The problem
Gather each line containing the string "section" from these entries.

Exercise input
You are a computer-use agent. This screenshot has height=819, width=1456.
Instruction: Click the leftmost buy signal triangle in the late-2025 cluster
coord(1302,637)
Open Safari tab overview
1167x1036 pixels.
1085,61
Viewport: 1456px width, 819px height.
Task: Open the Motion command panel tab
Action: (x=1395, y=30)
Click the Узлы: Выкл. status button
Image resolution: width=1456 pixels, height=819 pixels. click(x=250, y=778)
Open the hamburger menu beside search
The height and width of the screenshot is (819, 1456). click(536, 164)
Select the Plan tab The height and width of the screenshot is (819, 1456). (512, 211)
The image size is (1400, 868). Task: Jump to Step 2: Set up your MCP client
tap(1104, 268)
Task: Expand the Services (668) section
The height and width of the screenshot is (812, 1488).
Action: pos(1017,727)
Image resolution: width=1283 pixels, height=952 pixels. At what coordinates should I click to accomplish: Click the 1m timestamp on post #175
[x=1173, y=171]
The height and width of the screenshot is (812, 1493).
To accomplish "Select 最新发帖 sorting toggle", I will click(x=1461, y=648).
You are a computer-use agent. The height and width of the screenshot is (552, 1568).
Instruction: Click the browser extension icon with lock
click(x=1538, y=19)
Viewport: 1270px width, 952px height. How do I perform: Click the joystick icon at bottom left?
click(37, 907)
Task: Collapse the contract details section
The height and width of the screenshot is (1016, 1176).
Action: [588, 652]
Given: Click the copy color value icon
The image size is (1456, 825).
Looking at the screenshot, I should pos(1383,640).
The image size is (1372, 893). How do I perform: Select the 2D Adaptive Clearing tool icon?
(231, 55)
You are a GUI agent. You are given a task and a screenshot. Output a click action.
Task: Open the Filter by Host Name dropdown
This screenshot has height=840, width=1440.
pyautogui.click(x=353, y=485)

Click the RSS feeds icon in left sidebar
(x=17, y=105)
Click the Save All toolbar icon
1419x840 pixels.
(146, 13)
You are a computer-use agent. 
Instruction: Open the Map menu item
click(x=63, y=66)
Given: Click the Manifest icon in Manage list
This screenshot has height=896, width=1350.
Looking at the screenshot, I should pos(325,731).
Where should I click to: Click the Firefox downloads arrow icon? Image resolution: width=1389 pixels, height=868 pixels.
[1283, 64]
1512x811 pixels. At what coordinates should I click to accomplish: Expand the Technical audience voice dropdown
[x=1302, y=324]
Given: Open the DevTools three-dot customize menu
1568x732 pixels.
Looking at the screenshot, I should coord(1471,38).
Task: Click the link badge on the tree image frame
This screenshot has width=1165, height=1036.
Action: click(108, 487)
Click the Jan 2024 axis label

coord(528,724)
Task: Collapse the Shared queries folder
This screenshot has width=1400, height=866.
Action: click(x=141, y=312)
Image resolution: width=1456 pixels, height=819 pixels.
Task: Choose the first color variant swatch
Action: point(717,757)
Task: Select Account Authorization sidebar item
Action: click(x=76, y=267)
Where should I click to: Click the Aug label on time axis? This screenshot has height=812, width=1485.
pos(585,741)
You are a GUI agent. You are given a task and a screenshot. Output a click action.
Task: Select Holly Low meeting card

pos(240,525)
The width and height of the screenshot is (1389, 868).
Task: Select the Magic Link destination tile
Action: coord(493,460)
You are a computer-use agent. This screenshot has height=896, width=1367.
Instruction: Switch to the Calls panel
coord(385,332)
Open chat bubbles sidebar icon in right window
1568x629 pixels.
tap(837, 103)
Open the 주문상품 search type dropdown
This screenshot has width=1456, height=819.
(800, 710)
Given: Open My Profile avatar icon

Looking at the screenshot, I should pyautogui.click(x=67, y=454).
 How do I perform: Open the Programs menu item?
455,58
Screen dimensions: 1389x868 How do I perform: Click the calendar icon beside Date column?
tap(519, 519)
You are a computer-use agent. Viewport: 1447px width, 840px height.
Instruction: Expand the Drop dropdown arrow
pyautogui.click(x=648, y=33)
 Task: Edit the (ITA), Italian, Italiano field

Exercise response
Task: Expand the Services (668) section
Task: Collapse the contract details section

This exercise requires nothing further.